(Information given)

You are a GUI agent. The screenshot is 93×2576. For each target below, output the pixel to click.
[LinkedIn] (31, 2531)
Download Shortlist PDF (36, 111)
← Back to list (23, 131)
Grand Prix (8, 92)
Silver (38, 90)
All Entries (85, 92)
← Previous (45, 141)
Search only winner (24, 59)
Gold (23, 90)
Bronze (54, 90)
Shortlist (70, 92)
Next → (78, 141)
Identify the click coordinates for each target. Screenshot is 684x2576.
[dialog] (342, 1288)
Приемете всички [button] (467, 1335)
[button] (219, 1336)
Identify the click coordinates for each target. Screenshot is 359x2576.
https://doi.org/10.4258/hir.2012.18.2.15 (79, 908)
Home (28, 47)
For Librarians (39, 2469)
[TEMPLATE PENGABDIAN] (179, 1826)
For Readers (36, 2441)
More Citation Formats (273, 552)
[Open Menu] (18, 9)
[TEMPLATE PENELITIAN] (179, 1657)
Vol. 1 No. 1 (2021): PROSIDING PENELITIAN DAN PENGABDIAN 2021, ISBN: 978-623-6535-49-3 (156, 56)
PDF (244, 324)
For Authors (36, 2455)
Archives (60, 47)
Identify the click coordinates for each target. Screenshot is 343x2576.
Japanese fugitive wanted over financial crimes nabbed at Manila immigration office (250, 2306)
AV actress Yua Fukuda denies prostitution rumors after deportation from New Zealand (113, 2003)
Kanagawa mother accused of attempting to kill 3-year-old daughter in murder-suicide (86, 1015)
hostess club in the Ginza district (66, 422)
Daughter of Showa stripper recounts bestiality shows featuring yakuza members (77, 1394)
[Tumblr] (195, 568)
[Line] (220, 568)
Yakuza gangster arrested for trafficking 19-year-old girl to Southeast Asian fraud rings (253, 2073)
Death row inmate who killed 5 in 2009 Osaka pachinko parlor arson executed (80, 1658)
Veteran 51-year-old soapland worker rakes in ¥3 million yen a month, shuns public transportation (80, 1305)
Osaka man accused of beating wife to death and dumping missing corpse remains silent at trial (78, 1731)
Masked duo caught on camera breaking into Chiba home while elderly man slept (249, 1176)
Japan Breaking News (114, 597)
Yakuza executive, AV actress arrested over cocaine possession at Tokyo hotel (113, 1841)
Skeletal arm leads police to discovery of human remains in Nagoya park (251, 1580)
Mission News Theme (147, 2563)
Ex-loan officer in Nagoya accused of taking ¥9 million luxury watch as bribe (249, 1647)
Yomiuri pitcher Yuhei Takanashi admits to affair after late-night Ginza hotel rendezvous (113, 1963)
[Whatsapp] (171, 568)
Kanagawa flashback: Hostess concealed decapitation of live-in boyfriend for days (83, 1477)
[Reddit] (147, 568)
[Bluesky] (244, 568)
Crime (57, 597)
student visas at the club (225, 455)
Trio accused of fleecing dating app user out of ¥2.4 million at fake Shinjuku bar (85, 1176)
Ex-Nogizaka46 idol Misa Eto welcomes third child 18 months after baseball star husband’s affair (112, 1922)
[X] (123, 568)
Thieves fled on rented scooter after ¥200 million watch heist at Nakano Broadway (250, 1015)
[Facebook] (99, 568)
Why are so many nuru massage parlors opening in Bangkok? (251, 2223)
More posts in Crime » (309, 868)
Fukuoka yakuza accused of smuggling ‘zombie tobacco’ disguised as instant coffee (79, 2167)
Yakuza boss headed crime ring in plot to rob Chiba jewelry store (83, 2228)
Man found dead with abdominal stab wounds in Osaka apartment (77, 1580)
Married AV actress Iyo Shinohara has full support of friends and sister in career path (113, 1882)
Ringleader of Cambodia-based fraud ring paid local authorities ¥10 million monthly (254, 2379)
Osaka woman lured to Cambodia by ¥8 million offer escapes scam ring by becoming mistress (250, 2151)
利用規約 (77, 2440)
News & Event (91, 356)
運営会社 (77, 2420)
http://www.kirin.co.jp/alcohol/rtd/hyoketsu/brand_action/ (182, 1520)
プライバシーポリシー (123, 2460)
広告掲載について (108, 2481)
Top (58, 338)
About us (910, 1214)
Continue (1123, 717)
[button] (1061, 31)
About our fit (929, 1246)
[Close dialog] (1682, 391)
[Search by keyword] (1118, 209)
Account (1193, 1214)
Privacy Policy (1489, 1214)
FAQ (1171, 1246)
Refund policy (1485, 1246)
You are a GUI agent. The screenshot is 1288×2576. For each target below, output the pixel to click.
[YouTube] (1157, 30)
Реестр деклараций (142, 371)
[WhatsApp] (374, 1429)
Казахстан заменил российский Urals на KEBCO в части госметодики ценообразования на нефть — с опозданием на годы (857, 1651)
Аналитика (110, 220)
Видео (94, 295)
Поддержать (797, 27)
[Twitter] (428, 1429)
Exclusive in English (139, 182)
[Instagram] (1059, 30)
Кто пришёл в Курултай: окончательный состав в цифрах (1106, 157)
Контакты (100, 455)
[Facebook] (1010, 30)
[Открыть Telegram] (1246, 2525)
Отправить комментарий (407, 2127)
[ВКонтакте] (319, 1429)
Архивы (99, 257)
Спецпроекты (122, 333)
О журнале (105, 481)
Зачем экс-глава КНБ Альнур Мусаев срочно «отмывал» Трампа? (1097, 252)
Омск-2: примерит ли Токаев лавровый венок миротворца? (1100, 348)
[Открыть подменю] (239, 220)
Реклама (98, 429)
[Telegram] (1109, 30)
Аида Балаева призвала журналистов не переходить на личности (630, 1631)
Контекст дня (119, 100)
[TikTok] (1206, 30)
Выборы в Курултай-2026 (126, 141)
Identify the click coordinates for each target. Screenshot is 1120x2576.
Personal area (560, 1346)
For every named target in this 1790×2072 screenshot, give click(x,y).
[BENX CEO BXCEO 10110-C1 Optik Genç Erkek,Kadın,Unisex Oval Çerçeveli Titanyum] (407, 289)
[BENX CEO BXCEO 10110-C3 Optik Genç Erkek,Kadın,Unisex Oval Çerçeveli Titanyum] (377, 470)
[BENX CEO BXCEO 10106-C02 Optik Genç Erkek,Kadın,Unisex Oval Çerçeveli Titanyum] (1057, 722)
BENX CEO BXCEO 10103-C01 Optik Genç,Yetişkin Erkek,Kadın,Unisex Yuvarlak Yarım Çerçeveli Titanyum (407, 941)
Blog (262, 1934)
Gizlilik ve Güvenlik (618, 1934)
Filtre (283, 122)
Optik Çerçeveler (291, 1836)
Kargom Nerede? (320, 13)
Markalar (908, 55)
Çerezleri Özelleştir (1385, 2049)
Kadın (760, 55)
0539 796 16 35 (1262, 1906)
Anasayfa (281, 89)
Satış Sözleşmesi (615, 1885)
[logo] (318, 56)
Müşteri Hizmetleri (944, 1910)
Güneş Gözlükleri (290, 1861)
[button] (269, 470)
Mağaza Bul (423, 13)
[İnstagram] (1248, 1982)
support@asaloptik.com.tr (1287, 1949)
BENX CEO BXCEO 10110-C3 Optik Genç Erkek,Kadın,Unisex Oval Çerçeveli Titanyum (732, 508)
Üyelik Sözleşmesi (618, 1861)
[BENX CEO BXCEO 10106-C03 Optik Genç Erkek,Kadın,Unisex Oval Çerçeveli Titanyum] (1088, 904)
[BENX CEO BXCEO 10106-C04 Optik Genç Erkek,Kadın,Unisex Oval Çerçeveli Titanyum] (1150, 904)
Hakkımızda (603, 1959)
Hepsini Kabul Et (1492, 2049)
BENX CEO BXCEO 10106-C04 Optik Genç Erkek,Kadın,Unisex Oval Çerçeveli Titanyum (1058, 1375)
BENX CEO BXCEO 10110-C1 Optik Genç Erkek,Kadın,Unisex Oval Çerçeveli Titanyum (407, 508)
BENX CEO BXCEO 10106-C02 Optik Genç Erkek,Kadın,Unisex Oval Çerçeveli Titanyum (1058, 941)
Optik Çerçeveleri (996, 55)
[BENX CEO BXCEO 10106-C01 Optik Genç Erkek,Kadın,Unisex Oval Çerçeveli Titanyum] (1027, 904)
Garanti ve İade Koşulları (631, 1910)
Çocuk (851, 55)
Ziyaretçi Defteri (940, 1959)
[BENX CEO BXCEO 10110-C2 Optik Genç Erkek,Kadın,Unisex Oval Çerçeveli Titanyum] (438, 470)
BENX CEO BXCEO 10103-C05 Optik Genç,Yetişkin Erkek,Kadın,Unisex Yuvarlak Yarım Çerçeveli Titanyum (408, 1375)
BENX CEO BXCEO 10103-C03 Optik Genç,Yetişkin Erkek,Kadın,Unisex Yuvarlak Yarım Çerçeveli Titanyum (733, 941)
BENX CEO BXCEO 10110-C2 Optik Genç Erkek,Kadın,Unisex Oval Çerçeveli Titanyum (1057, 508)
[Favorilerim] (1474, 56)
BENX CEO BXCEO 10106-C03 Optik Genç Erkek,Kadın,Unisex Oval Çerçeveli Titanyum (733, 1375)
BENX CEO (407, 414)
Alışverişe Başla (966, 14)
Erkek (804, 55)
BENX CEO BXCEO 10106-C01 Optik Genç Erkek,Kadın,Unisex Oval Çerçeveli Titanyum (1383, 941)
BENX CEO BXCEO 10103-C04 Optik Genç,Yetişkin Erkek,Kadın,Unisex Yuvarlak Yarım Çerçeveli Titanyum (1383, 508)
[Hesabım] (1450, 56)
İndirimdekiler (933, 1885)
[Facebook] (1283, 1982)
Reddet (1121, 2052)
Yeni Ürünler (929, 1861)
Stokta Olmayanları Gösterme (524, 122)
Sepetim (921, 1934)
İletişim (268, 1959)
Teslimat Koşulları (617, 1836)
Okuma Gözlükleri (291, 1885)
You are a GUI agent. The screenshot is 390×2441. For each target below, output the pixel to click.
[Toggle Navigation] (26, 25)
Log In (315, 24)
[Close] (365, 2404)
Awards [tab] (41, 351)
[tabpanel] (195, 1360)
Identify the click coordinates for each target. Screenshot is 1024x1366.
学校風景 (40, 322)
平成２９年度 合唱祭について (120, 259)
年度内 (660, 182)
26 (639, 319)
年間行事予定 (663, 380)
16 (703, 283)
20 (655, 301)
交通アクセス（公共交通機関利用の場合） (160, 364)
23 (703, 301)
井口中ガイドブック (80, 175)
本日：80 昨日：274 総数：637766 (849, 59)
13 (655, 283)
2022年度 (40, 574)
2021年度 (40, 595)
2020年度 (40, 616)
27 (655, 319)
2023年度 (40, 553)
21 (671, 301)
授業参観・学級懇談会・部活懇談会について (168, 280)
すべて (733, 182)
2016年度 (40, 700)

(End Information given)

[Requirement]
Retype, exactly as written, everything from the first line of the data above through the line containing "[TEMPLATE PENGABDIAN] (179, 1826)". Nothing else should appear.

[Response for this exercise]
You are a GUI agent. The screenshot is 93×2576. For each target below, output the pixel to click.
[LinkedIn] (31, 2531)
Download Shortlist PDF (36, 111)
← Back to list (23, 131)
Grand Prix (8, 92)
Silver (38, 90)
All Entries (85, 92)
← Previous (45, 141)
Search only winner (24, 59)
Gold (23, 90)
Bronze (54, 90)
Shortlist (70, 92)
Next → (78, 141)
Identify the click coordinates for each target. Screenshot is 684x2576.
[dialog] (342, 1288)
Приемете всички [button] (467, 1335)
[button] (219, 1336)
Identify the click coordinates for each target. Screenshot is 359x2576.
https://doi.org/10.4258/hir.2012.18.2.15 (79, 908)
Home (28, 47)
For Librarians (39, 2469)
[TEMPLATE PENGABDIAN] (179, 1826)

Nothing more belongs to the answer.